Source and sample population

The source population was all pregnant women within five years before the survey in Ethiopia, while all pregnant women in the selected enumeration areas within five years before the survey were the study population. In EDHS, a stratified two-stage cluster sampling technique was employed using the 2007 Population and Housing Census as a sampling frame. In the first stage, 645 enumeration areas (EAs) were selected with probability proportional to the EA size and with independent selection in each sampling stratum. In the second stage, on average 28 households were systematically selected. A total weighted sample of 12378 reproductive-age women was included in this study. The detailed sampling procedure exists in the full EDHS 2016 report [30].

Variables and data collection procedure

The dependent variable for this study was “abortion”, which was derived from the EDHS question “have you ever had a terminated pregnancy”. The outcome variable was dichotomized as “Yes” if a woman had experienced abortion, and “No” if a woman didn't experience abortion within the study period.

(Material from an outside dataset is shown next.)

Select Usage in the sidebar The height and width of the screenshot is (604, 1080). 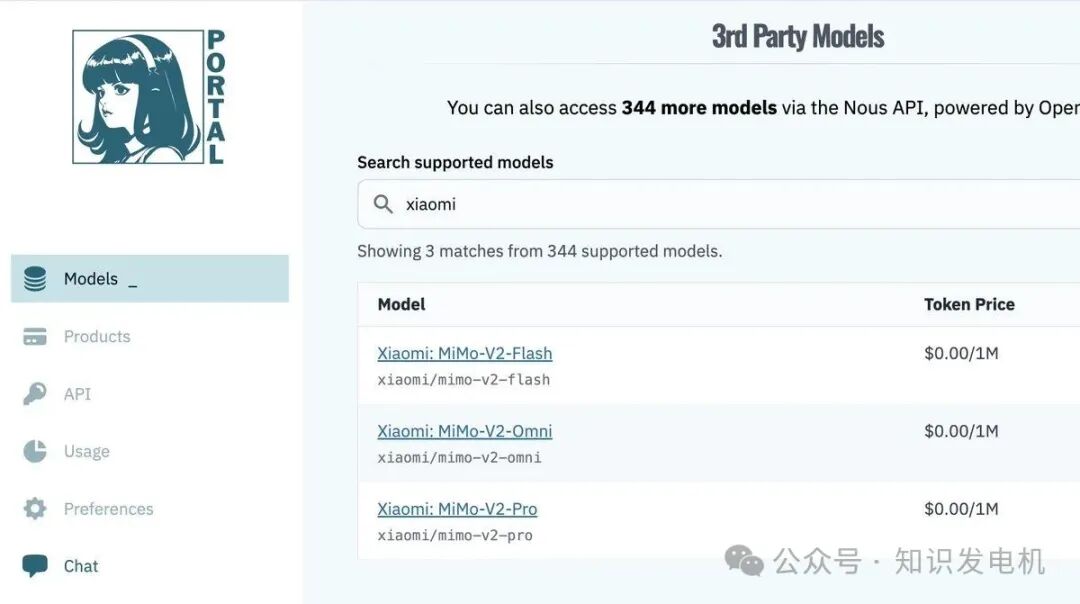pos(87,451)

The independent variables included in the study were maternal age, residence, educational status, marital status, religion, frequency of watching television, frequency of listening radio, wealth status, and birth history.

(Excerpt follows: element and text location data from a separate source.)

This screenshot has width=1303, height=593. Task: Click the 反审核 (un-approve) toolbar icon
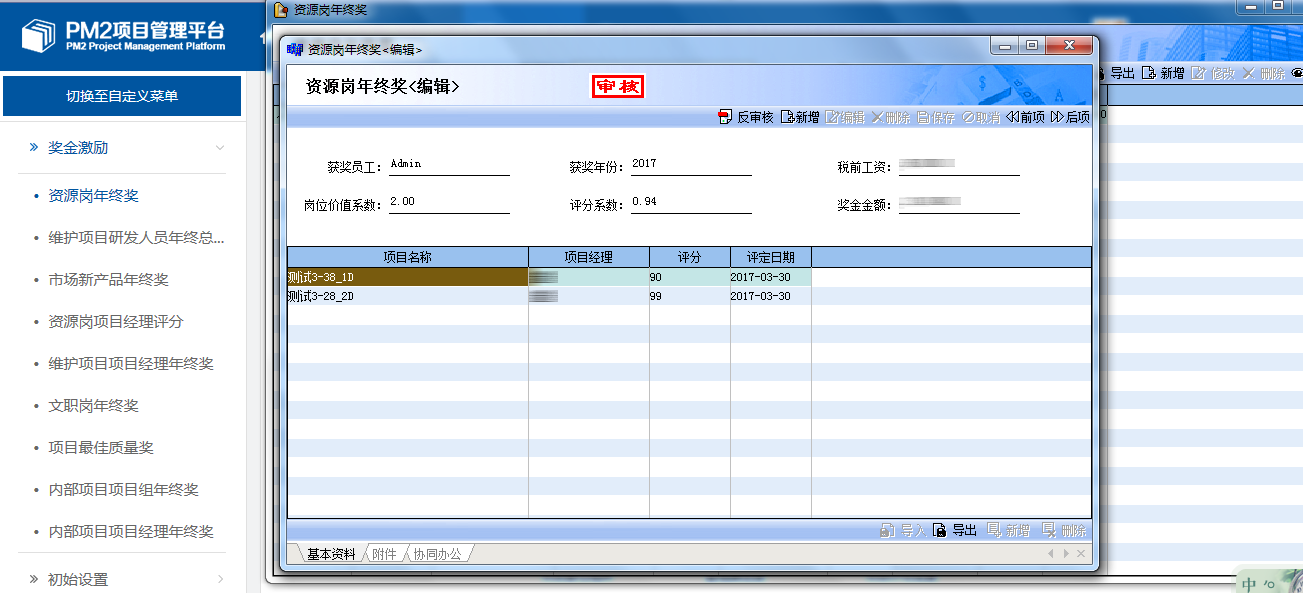pos(746,117)
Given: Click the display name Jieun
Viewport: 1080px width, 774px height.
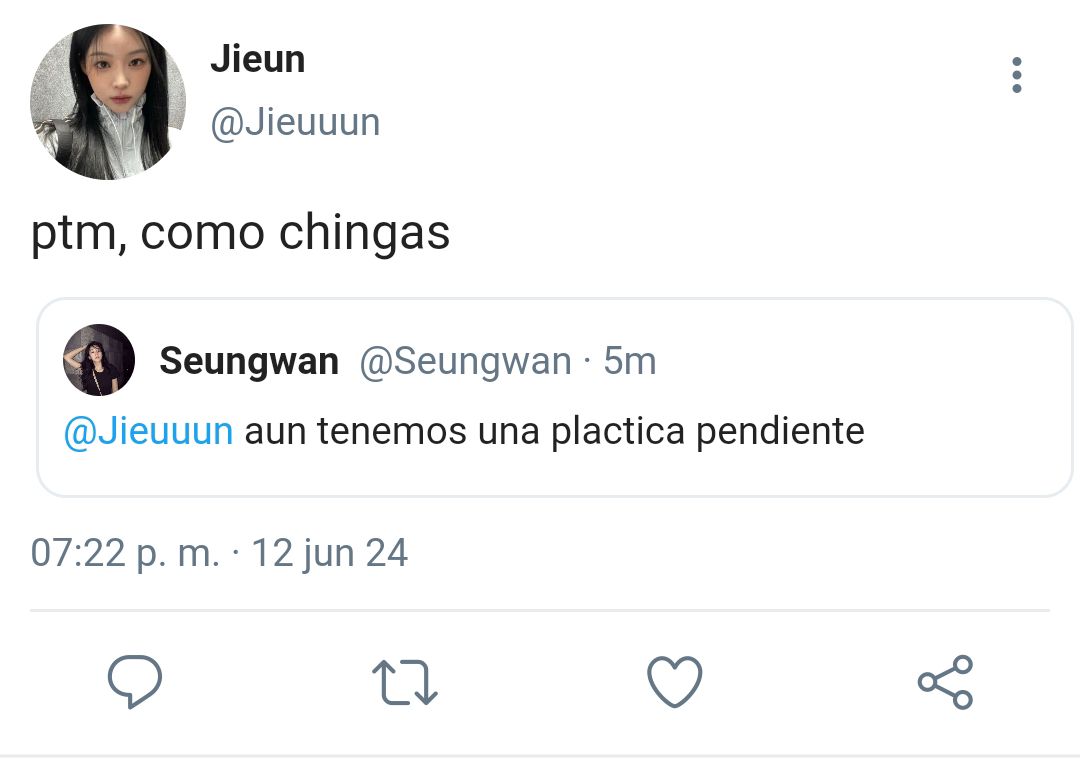Looking at the screenshot, I should point(258,59).
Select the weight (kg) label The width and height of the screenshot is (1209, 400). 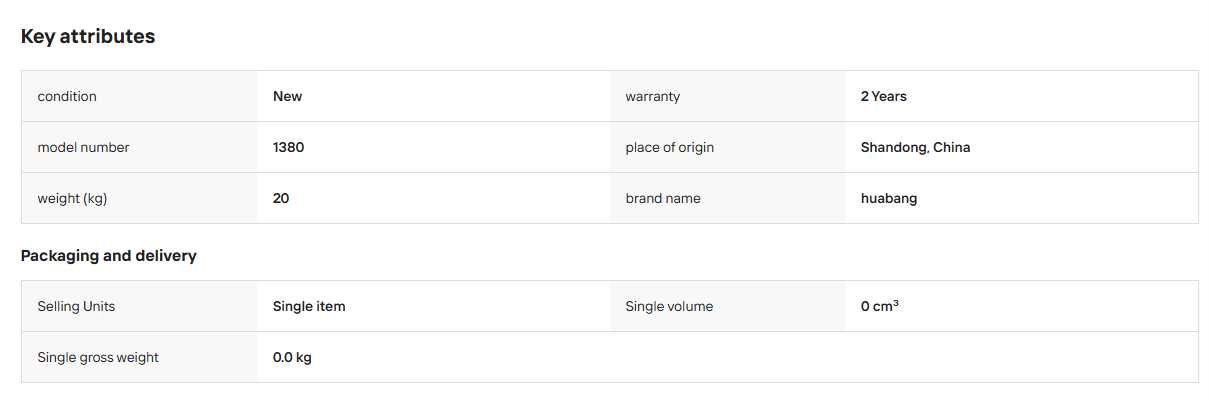click(x=73, y=198)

The data were accessed from the DHS program official database www.measuredhs.com, after permission was granted through an online request by explaining the objective of the study. We used the EDHS 2016 birth data (BR) set. The geographic coordinate data (longitude and latitude coordinates) was taken at the cluster/ enumeration area level after we explain the purpose of conducting the spatial distribution of abortion.

Data management and analysis

The data were weighted using sampling weight, primary sampling unit, and strata before any statistical analysis to restore the representativeness of the survey and to take into account the sampling design and get reliable statistical estimates.

Spatial analysis.

ArcGIS version 10.6 and SaTScan version 9.6 statistical software were used for exploring the spatial distribution, global spatial autocorrelation, spatial interpolation, and for identifying significant hotspot areas of abortion.

Spatial autocorrelation analysis. The spatial autocorrelation (Global Moran’s I) is the correlation coefficient for the relationship between a variable and its surrounding value, it measures the overall spatial autocorrelation of abortion [31]. Moran's I is a spatial statistics used to measure spatial autocorrelation by taking the entire data set and produce a single output. The spatial autocorrelation coefficient is statistically significant when tested against the null hypothesis that the observed value differs with its expected value which is -1/ (n-1), where n is the number of points at enumeration area level for which the autocorrelation is being computed. Moran’s I value ranges from-1 to 1 [32]. A value close to 1 shows a strong positive spatial autocorrelation whereas a value close to -1 shows a strong negative spatial autocorrelation. If Moran’s I close to 0, it indicates that there is no spatial autocorrelation. A statistically significant Moran's I value (p < 0.05) can lead to rejection of the null hypothesis (abortion is randomly distributed) and indicates the presence of spatial autocorrelation.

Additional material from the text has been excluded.